2. Hydroxypropylmethylcellulose phthalate 50 and 55 were dissolved in dispersion of step C (1).
3. Talc was added to the dispersion of step C (2).
4 Sub coated Duloxetine hydrochloride multiple units of step B (3) were coated using the dispersion of step C (3).
D. Finishing layer
1. Hydroxypropylmethylcellulose, titanium dioxide and talc were dispersed in
purified water. 2 Duloxetine hydrochloride pellets of step C (4) were coated using the dispersion
of step D (1).
The Duloxetine hydrochloride enteric multiple unit formulation prepared by the above process was filled into capsules.
Table 1: Drug Release of duloxetine enteric multiple unit formulation prepared as per Example and comparative marketed delayed release formulation CYMBALTA® (Eli Lilly) in Phosphate buffer pH 5.6, 900 ml, USP II at 50 rpm.
(Table Removed)

WE CLAIM:
1. An enteric multiple unit formulation comprising:
a) a core comprising duloxetine and one or more pharmaceutically acceptable excipients; and
b) an enteric layer comprising hydroxypropyl methylcellulose phthalate 55 and hydroxypropyl methylcellulose phthalate 50 in a ratio of about 1:5 to about 5:1.

2. The formulation of claim 1 wherein hydroxypropyl methylcellulose phthalate 55 and hydroxypropyl methylcellulose phthalate 50 are present in a ratio of about 1:3 to about 3:1.
3. The formulation of claim 1, wherein the core comprises an inert bead on which duloxetine is deposited as a layer comprising in addition a pharmaceutically acceptable excipient.
4. The formulation of claims 1 and 3 wherein the core comprises about 15 to about 80% by weight of the formulation.
5. The formulation of claim 3 wherein duloxetine deposited on the inert bead is about 2 to about 30% by weight of the formulation.
6. The formulation of claim 1 wherein an intermediate layer is present between the core and the enteric layer.
7. The formulation of claim 1 wherein a finishing layer is present over the enteric layer.
8. The formulation according to claim 1, wherein the formulation further comprises pharmaceutically acceptable excipients selected from one or more of plasticizers, binders, solubilizers, diluents, lubricants, glidants, colorants and flavoring agents.

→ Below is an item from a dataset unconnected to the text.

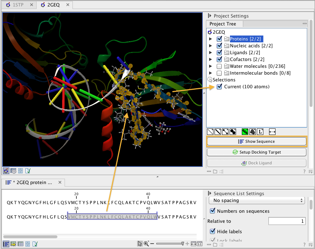Open the sequence table view icon

[x=20, y=244]
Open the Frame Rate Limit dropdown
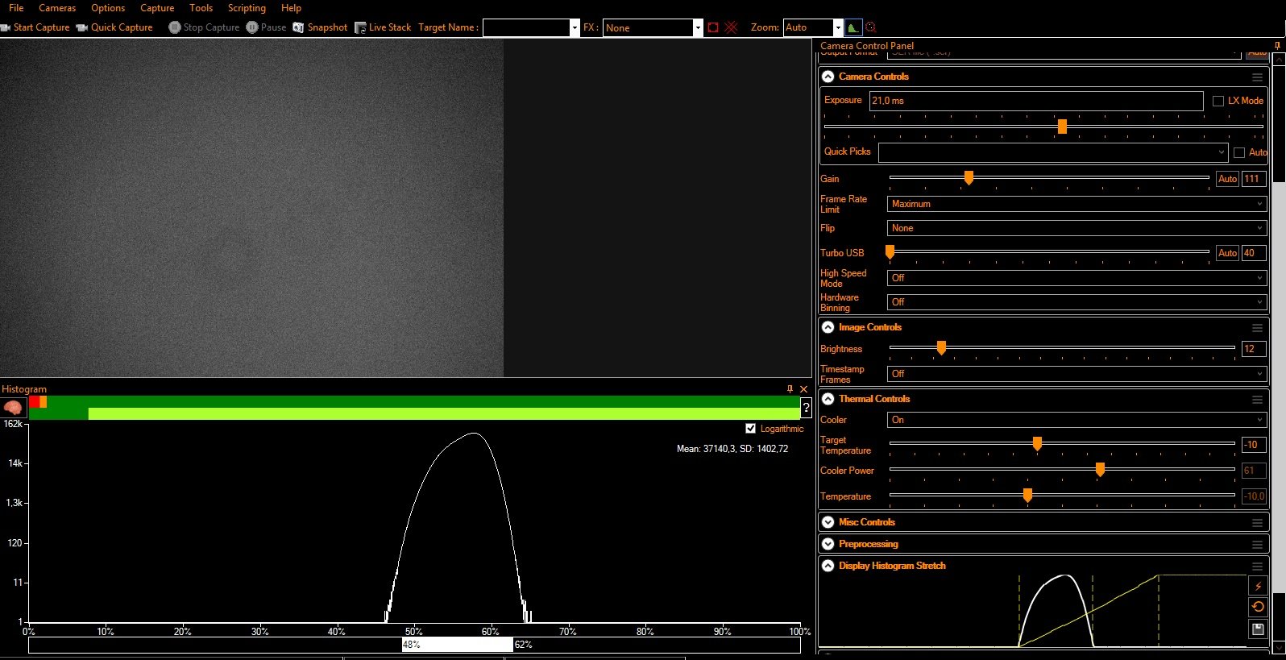The height and width of the screenshot is (660, 1286). click(1077, 204)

9. A process for preparing an enteric multiple unit formulation according to claim 1 comprising the steps of:
a) providing a core comprising duloxetine and one or more pharmaceutically acceptable excipients;
b) optionally, applying to the core an intermediate layer comprising one or more pharmaceutically acceptable excipients;
c) applying an enteric layer comprising hydroxypropyl methylcellulose phthalate 55 and hydroxypropyl methylcellulose phthalate 50 in a ratio of about 1:5 to about 5:1;
e) filling the blend of step (c) into capsules.
10 An enteric multiple unit formulation of duloxetine and process of preparation thereof substantially as described herein.